More than two-thirds of the new solar plants built over the past five years are in states that the Republican Party carried in 2024, including Texas, Indiana, Florida, Ohio, Arizona, Utah, and Arkansas, according to a report by Wood Mackenzie on behalf of the Solar Energy Industries Association.
Artificial intelligence is booming, “and if you look at where they are building data centers, it’s in red-state America,” says Mark Fleming, president and CEO of Conservatives for Clean Energy in Raleigh, North Carolina. In the Carolinas, the combination of AI data centers and solar and wind farms has contributed to the property tax base. “It’s been a lifesaver for rural counties,” Mr.

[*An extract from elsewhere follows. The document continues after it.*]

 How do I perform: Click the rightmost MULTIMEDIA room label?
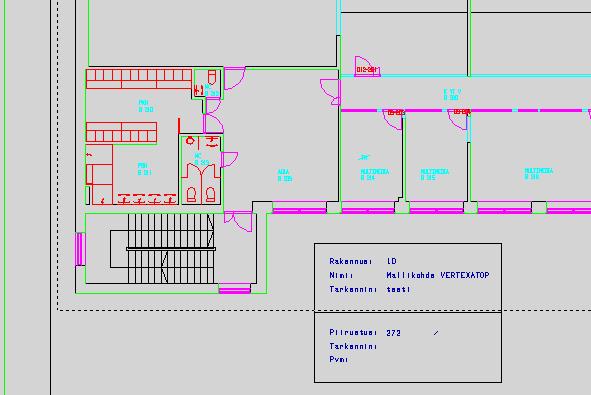tap(539, 173)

Fleming says, and that has brought more conservatives to the clean energy cause.
Neil Auerbach, founder and CEO of the Hudson Sustainable Group and senior adviser to the conservative-leaning American Conservation Coalition, says that ideologues on both sides of the aisle miss the point. America’s economic competitiveness depends on “abundant, affordable power today.”
“With the 2026 midterms approaching, the political stakes are clear. Voters will reward leaders who present credible solutions to keep the lights on and bills down,” Mr. Auerbach wrote in a recent opinion column. “Ideological purity, whether hostility toward fossil fuels or toward renewables, will not deliver affordable energy. An all of the above approach is not ideology; it is economic realism.”
Samantha Gross, director of the Energy Security and Climate Initiative at the Brookings Institution, says that whether you are worried about climate change or not, solar energy is a “one of the easiest and fastest ways to get power. That is one reason why the administration shouldn’t be rolling its eyes at solar power.”